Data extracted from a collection
::::::::

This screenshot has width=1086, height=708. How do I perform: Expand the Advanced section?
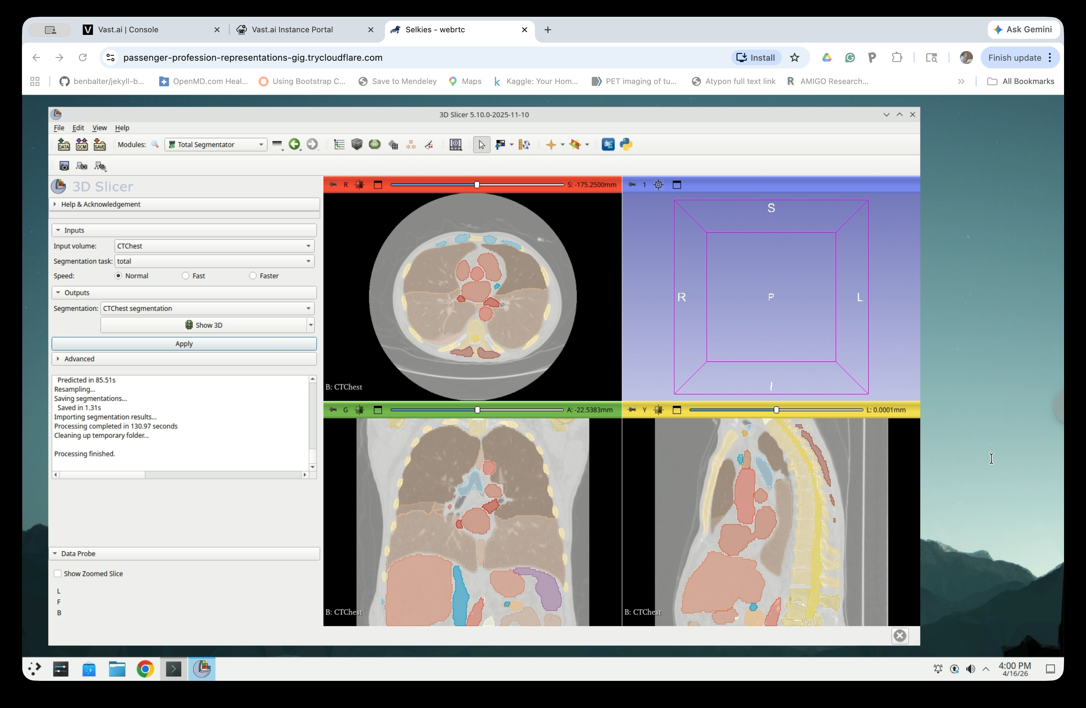(80, 359)
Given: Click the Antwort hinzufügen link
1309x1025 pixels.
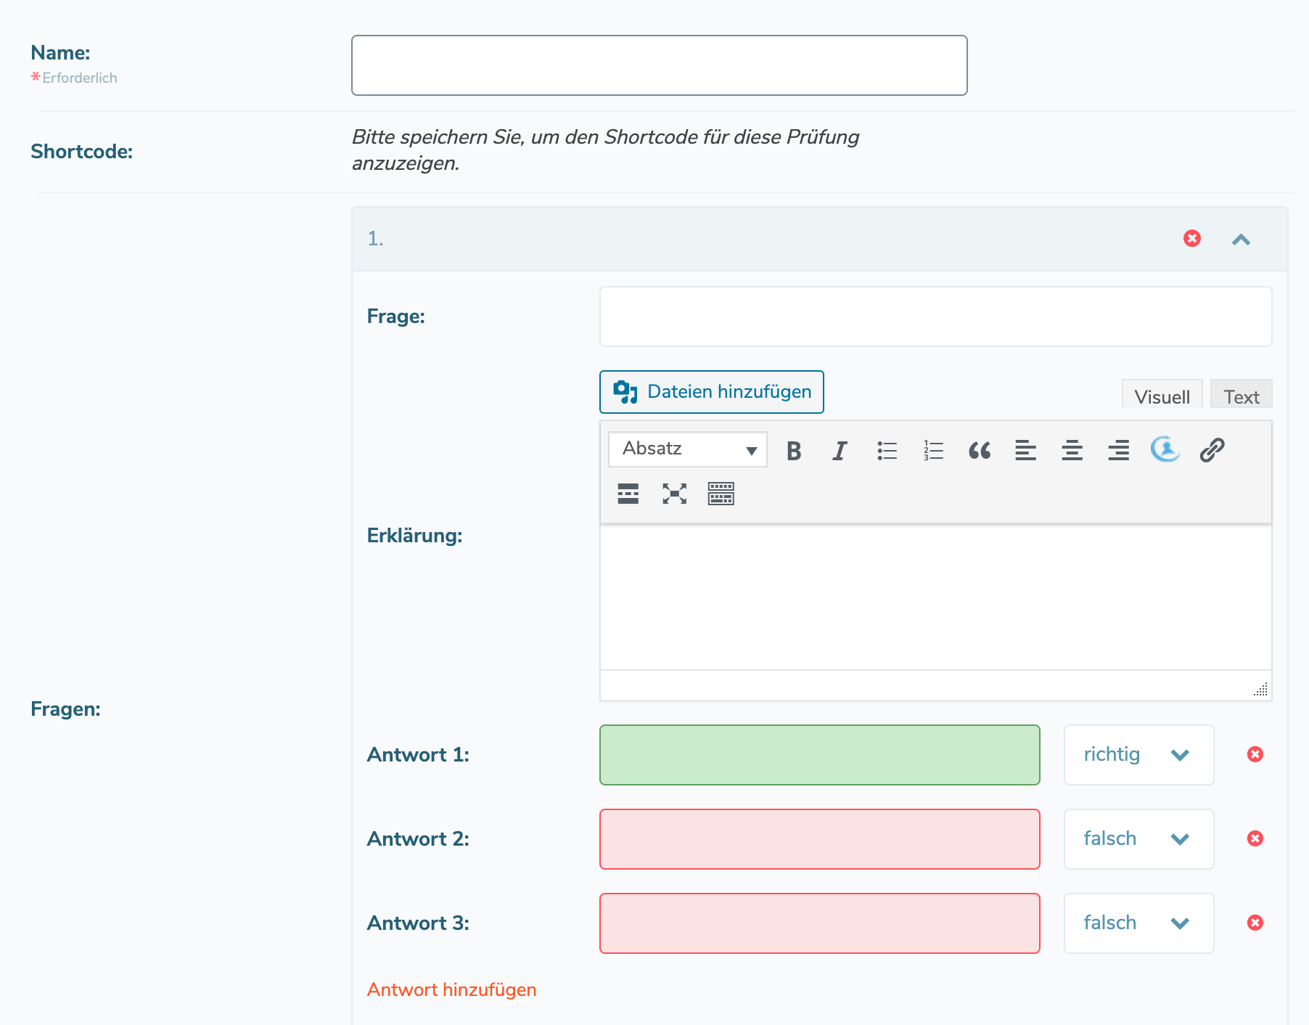Looking at the screenshot, I should click(451, 990).

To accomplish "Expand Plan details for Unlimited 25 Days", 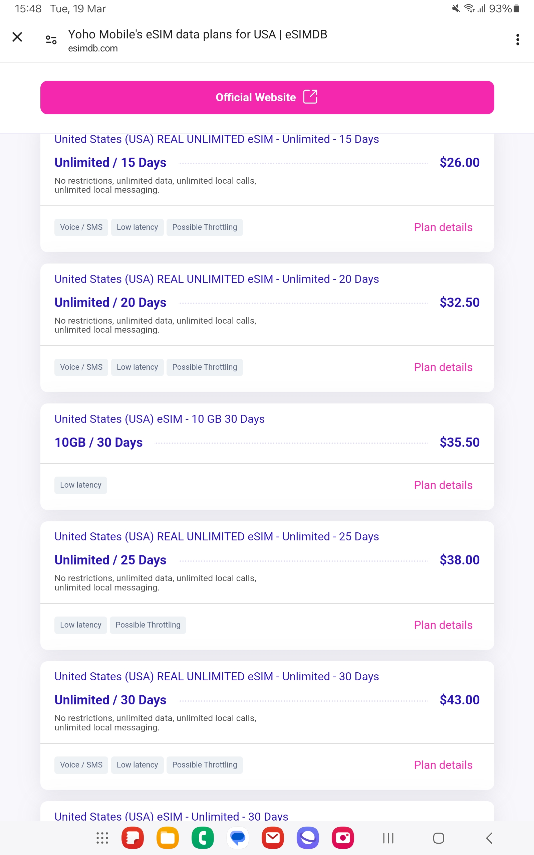I will pos(443,625).
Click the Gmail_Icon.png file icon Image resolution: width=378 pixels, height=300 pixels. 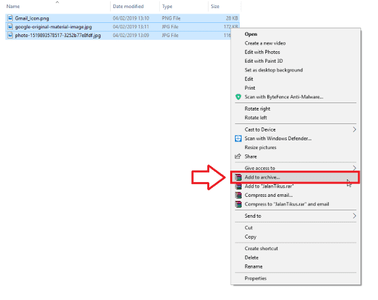(10, 18)
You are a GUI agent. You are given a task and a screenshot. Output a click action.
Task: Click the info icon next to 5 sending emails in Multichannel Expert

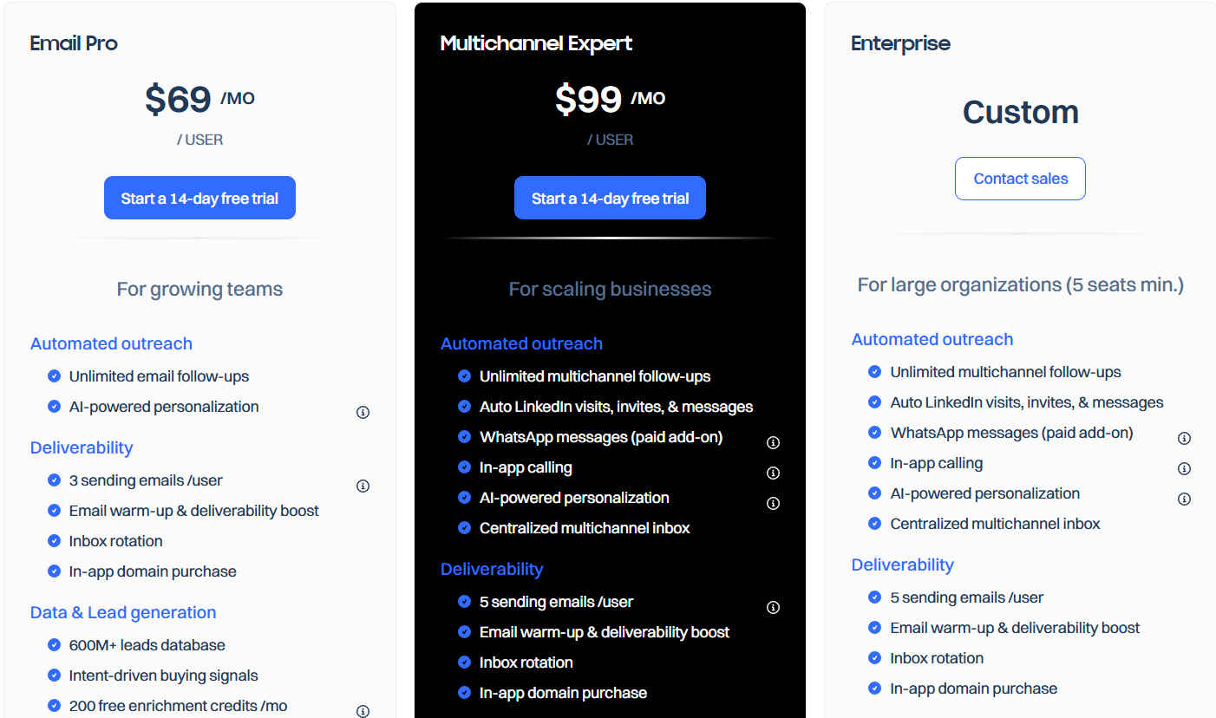773,607
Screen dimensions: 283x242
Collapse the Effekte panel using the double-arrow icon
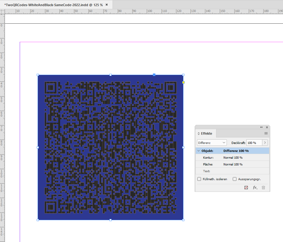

::::::::

:: What is required ::
Format the lines as a Markdown table with columns Row and Line, starting at the line that contains "You are a GUI" and continuing through the last line, omitting blank lines and pictures.

:: Solution to this task ::
| Row | Line |
|---|---|
| 1 | You are a GUI agent. You are given a task and a screenshot. Output a click action. |
| 2 | Task: Click the info icon next to 5 sending emails in Multichannel Expert |
| 3 | 773,607 |
| 4 | Screen dimensions: 283x242 |
| 5 | Collapse the Effekte panel using the double-arrow icon |